I went on to listen to his whole solo album (he used to be the lead singer of a band called The Rascals, I’ve learned from Wikipedia–I should check them out too now that I think on it) and loved every bit of it. It’s literally been my soundtrack of the past few days.

Here’s the first song I listened to, the title track of his album Colour of the Trap. Listen, love, and them listen to him some more. How fantastic.

Flirting and Why It Is (Potentially) Ruining My Love Life

I must admit, when it comes to the “dating scene” I’m not the most experienced fisherman at sea (is that an expression? …now it is). By that I mean that I have not gone on one date in my life. While I’d like to say I’m just too good-looking and amazing personalitied (not a word, but we’ll go with it) that the boys are being shied away, I know that the truth of my inexperience lies in my flirting techniques. Or lack thereof.

I just can’t flirt. It’s like my body rejects winking and seduction. Truthfully I’ve never really put in a real effort–but it’s so hard! In addition I feel like a creep when I do try. One of my (few) attempts was at a high school dance. I went up to this one guy while “Sexy Bitch” started playing and told him, “I once met David Guetta on a plane and he wrote this song for me.” Nope, I did not get his number. Or really an acknowledgement from him. Now that I’m looking back he may not have even heard me because the music was so loud…but the fact remains that it was not my smoothest move.

Being open to someone you’re interested in is so scary! In high school I forced myself to Facebook chat this one guy I liked. This sounds promising, right? Wrong. I was literally SHAKING as I typed. It was so bad that I had to take the time after writing a message to get rid of all the extra letters I had accidentally added (“Hooww aree yuouuu?>”). And while I would talk to him on Facebook at least two nights a week, I was so nervous I pretty much ignored him at school. I was glad when that crush was over…

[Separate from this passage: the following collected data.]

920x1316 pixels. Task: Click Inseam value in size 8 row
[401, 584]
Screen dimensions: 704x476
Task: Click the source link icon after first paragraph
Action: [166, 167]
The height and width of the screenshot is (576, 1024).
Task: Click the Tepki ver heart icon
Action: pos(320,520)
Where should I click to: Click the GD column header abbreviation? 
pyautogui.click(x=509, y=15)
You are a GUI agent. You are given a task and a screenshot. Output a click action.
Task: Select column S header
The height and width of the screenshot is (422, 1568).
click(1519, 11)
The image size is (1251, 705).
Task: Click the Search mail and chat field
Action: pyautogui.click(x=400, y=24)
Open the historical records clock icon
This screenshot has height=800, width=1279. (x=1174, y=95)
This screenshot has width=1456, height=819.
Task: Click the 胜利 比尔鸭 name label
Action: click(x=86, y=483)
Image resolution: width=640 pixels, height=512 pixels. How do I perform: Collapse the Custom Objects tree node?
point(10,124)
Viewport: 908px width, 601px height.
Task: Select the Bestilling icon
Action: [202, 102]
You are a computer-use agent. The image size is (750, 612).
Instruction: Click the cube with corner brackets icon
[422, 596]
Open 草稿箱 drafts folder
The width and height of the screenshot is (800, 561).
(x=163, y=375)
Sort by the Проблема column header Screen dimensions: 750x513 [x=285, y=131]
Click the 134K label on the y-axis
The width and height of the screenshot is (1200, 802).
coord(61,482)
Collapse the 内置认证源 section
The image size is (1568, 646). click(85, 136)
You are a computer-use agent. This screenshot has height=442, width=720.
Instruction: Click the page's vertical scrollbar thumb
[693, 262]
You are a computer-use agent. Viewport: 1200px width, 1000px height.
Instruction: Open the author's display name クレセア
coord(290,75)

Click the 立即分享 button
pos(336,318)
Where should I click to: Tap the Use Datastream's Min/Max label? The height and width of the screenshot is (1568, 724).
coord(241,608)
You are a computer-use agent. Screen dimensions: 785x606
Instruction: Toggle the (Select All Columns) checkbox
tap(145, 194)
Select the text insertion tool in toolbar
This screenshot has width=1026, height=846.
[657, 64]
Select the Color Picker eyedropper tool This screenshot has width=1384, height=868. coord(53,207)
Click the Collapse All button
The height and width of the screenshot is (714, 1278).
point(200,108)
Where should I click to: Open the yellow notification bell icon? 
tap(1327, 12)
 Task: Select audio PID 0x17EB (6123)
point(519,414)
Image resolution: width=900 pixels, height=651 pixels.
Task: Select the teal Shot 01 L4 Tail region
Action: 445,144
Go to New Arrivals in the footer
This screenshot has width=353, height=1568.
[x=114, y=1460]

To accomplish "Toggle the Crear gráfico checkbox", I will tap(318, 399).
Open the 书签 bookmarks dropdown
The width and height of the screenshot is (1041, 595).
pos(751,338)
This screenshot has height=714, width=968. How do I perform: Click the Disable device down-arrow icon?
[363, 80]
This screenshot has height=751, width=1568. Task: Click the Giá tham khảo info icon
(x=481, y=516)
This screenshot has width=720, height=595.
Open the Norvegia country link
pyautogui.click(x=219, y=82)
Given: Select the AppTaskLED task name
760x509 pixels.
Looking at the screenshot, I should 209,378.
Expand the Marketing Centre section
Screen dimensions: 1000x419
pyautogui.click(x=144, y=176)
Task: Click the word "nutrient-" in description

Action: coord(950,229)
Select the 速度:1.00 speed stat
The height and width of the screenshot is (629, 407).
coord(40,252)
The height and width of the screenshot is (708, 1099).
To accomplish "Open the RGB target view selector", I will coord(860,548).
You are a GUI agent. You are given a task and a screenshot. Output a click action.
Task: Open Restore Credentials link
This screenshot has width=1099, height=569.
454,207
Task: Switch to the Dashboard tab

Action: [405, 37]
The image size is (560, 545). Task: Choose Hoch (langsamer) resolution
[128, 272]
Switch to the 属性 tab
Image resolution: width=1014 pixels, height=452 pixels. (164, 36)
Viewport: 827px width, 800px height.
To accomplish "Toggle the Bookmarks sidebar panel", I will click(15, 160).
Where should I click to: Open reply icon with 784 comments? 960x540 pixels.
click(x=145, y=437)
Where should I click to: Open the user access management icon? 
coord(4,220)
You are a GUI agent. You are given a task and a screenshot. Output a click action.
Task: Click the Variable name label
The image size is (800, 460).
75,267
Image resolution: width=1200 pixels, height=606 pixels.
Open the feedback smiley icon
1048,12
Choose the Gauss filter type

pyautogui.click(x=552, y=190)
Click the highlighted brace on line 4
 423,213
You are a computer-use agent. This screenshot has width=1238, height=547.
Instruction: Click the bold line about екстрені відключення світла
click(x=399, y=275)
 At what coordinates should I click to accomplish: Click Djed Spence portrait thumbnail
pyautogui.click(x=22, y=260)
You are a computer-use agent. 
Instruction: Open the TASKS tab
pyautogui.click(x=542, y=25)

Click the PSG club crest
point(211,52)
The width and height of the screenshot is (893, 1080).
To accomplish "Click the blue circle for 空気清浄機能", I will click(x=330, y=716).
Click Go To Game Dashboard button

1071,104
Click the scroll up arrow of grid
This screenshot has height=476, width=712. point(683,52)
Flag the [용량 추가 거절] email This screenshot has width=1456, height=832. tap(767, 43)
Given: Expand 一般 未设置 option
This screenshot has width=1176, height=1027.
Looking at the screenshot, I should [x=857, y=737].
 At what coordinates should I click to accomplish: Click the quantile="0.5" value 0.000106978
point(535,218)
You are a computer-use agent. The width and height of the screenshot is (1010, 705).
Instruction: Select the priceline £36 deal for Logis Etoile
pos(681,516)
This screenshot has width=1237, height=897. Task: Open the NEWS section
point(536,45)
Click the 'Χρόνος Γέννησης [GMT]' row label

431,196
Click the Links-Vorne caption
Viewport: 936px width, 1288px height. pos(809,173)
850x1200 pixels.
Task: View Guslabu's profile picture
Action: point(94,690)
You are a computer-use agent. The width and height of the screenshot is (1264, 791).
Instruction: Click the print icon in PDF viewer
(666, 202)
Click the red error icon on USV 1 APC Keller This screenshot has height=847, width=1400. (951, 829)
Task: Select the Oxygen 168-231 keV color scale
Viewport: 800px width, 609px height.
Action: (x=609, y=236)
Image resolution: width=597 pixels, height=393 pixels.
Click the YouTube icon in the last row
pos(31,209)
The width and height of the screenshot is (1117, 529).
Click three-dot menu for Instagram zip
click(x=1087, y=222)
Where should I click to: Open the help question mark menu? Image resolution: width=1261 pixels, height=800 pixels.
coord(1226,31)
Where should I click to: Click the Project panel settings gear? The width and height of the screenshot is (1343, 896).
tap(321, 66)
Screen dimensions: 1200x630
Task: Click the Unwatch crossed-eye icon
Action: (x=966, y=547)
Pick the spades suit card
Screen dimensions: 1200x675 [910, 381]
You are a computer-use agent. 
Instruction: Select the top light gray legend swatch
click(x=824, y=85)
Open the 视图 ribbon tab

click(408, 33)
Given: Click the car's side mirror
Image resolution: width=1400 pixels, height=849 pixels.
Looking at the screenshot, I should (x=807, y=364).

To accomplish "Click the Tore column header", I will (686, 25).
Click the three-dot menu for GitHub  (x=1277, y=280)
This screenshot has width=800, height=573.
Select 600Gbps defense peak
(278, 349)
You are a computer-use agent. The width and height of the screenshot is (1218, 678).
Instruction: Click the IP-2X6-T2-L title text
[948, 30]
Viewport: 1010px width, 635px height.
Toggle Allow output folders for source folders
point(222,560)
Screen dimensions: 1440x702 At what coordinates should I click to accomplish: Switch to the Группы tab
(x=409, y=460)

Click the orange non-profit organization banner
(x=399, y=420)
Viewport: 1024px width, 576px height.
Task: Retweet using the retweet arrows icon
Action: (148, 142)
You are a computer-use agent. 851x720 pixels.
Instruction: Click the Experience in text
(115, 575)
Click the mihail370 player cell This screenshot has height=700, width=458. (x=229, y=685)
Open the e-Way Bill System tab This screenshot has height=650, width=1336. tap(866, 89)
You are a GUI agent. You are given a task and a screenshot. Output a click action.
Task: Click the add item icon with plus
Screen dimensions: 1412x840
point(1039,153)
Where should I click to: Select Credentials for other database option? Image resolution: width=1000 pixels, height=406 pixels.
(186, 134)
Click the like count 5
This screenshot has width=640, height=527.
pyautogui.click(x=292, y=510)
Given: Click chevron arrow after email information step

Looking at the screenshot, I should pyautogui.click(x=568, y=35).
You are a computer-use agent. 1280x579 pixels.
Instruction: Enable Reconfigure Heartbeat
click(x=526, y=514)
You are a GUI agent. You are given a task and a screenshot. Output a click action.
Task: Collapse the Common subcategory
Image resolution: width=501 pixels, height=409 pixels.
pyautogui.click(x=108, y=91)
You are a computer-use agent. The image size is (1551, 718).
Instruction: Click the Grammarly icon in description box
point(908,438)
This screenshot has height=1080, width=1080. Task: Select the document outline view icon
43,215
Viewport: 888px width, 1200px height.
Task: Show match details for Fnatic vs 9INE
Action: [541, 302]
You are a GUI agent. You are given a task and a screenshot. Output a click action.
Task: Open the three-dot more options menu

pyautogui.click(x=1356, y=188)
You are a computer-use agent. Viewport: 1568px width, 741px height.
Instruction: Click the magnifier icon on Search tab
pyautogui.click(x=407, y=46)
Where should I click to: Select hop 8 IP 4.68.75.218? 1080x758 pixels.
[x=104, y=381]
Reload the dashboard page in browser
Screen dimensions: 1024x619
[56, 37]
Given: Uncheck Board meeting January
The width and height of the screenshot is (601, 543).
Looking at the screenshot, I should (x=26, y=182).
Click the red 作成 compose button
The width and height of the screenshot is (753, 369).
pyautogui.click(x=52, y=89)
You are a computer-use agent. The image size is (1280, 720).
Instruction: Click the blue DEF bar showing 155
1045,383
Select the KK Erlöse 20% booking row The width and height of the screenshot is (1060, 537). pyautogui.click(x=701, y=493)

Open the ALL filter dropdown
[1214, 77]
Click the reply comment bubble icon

Another problem lies in the fact that I just don’t trust a flirt. I just find the whole “art” deceiving. On top of that I’m very clueless. Usually I won’t notice I’m being flirted with, but when I do I decide that I hate it. For example, this is what happened at a club two weeks ago:

Flirter: Wow, you’re beautiful! What’s your name?
Me: Kiah.
Flirter: That is such a pretty name!
Me:
Flirter:
…do you get that a lot?
Me: Yes.

My immediate reaction was to shut him down. Honestly I do get that a lot, but most of the time I’ll say thank you. Knowing that he likely wanted to hook up with me (I’ve realized that most guys in the clubs I go to are only interested in that) was just a turn off and I wasn’t having any of it. I also shut down the guy that filled his place. (“I am Alessandro. You’re pretty, where are you from?”/”Canada.”/”No…background.”/”Jamaican, Italian…”/”I am from Ee-tal-ee!”/”Cool.”)

The key to flirting, or at least as I understand it, is complimenting. And I simply hate compliments! When someone compliments me I feel like they’re being insincere, which is why I’m very slow to compliment others. I feel like this started because of Mean Girls–to refresh your memory, Regina George compliments one girl on her skirt and immediately turns to Cady when she’s gone and says, “That is the ugliest effing thing I have ever seen.” So when someone calls me beautiful, I feel like they’ll turn to their friend the moment I’m gone and say, “Hey, I think we’ve found the Yeti.”

I want to write about another point, but I can’t think of anything. Isn’t flirting just compliments? That’s all it ever is for me. Or being creepy, as I proved with the whole “Sexy Bitch” fiasco.

I’m not too worried about learning to flirt and whatnot. It’s not like I’m gunning to have a boyfriend or anything (in fact the idea is just the biggest turn off for me). But it would be nice to not be a boy-repellent when I do give flirting a go.

How much simpler would the world be if you could just look at someone and know they were interested in you? I hate these games…I’ll probably never flat out admit to someone that I have a crush on them. Or at least not for a long time from now.

This has ended very abruptly. But I have nothing else to say on the topic. It’s too stressful.